Nella serie intitolata Mani con discorso (1973) il confronto-scontro tra gesto e parola raggiunge l’apice, la parola si fa segno, mentre l’immagine diventa supporto per la calligrafia. La scrittura è inintelligibile, frammentaria e vi si legge soltanto, e ripetutamente, la parola you. L’insistenza su questa parola ha il senso di una preghiera o di una supplica e nasconde la necessità di un riconoscimento. La scrittura, infatti, diventa affermazione della propria identità minacciata dalla percezione dell’inesorabile transitorietà, urgenza di lasciare una traccia di sé, ma anche un tentativo di entrare in contatto con l’altro.

La fotografia invece è il punto di partenza per l’ultima fase della ricerca dell’artista, dove si collocano le Riduzioni e le Craniologie. Nelle Riduzioni, parole e immagini si elidono reciprocamente: i contorni dell’immagine fotografica sono gradualmente corrosi da una sequenza verticale o orizzontale e sono stravolte da testi non sense o più spesso dalla parola “you” ripetuta. La scrittura distrugge l’immagine e viceversa, in un processo dettato dalla grafia che valorizza la sfera individuale. Infine le Craniologie, probabilmente le sue serie più forti e più sentite perché create a partire da radiografie della sua testa – l’artista, infatti, scopre proprio in quegli anni di avere un tumore al cervello. Usa pertanto le radiografie del suo cranio (di qui, appunto, il nome di Craniologie) come supporto per la grafia oppure per sovrapporre altre immagini fotografiche che ritraggono mani o maschere africane, come negli antichi monumenti funebri. Se la radiografia rappresenta la metafora visiva della malattia, l’intervento artistico diventa il mezzo con cui l’angoscia si trasforma in espressione, in memento mori personale. Inoltre, tali opere, di un’intensità e di un’eloquenza drammaticamente tangibili, possono essere definite come la summa della sua ricerca sul corpo, sul gesto, sull’immagine e sulla parola.
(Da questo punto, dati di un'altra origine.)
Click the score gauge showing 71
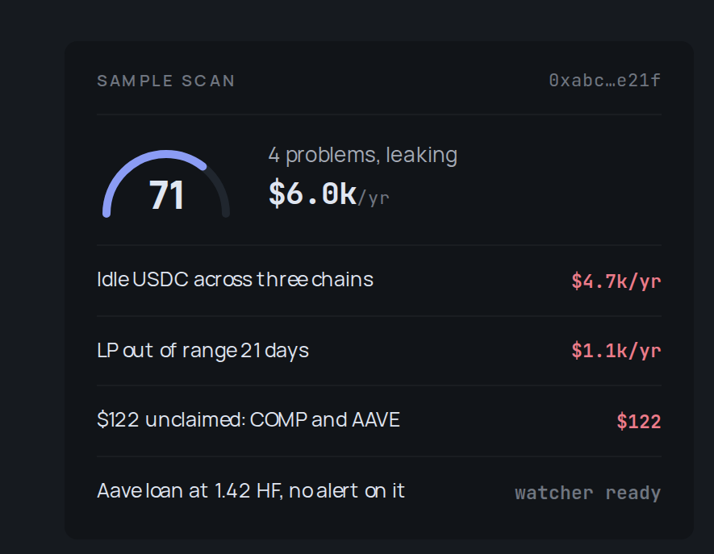 [166, 184]
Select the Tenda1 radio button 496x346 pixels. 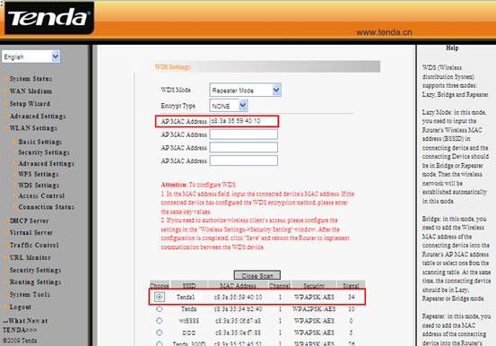click(160, 297)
Le fasi attraverso cui si snoda la sua, purtroppo breve, esperienza artistica – caratterizzate dalla contaminazione di codici diversi, di riferimenti alti e bassi, di mezzi espressivi differenti – hanno condotto La Rocca ad elaborare un suo linguaggio personale che ancora oggi, a tanti anni di distanza, si presenta autonomo e irriducibile. Oltre a ciò, uno dei suoi lasciti più preziosi è stato il suo modo di intendere l’arte come possibilità di comprendere la realtà e reagire a essa modificandola a sua volta, senza farsi catturare dalle ideologie, così in voga negli anni della sua attività.